Smiles

Photographs of us from years ago are shiny and physical. Those memories had corners and datestamps, whether the camera's doing or the pen's ink on the back. When they developed, they came out with smiles, lips pixellated in the crescent shape we still recognise happiness by. That was me, as a boy, holding a stick of wheat or something, smiling at the black circle my mum was holding. That was you, uncontrollably smiling because you were only a few months old, but your dad's smile was a genuine smile. Above his glasses, he has laugh lines, the crenellations of joy carved above his eyes and a little bit to the side. 

The us we are now, looking back, smile too at the intricacies of seeing ourselves in the third person. Pudgy cheeks. Faded pink dress.

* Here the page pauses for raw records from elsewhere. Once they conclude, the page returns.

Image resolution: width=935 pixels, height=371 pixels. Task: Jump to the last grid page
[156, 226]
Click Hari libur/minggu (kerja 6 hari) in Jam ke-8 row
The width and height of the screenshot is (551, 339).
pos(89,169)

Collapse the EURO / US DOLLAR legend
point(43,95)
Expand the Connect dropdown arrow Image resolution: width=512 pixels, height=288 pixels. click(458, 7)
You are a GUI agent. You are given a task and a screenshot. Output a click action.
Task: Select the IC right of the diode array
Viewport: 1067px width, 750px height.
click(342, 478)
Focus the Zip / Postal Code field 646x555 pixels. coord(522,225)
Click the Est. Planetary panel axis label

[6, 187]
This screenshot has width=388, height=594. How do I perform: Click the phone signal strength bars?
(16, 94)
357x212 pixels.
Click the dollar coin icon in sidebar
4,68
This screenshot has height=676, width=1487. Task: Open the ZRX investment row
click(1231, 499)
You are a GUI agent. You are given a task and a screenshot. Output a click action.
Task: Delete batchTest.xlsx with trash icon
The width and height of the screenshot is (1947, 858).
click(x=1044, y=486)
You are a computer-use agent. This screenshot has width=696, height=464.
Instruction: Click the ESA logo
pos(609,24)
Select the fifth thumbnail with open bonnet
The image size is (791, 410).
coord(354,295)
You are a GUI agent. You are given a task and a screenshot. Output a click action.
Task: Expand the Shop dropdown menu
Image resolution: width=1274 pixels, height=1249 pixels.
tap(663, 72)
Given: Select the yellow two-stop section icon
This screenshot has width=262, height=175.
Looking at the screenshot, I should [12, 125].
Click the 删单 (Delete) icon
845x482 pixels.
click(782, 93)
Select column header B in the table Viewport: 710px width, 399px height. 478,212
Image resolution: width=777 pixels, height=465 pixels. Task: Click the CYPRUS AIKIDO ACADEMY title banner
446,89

Minuscule hyphenated eyes. Those smiles remind us that, then, we were happy. We stopped in the middle of our happiness, in those flashed moments, to bracket our happiness and store it in cyllindrical jars that would later be stored onto shiny, cornered paper, behind shiny plastic film glued down on three edges of four, inside shiny books.

Looking back, we encounter those middles of happiness and tip into an alluring nostalgia where our reshuffled memories suddenly perch in the correct emotional order alongside those faces. We remember things about that time. Whose hat it actually was that I was wearing. That you went to school with her, but that she's now a bitch.

We reflect off the photographic sheen. But we are not there. Those first-person moments became third-person gatherings of archived rememberances, put together in first-person by a third person, the rememberer, who in the moment of recollection manages to straddle both what happened and what is happening to stretch out the smile from then, to the then that is being remembered now, in the moment of looking at the photograph.

That smile was a first-person smile, when it was smiled. Onwards, it can but be third-person. That feeling of smiling that made that smile happen, that is a flash.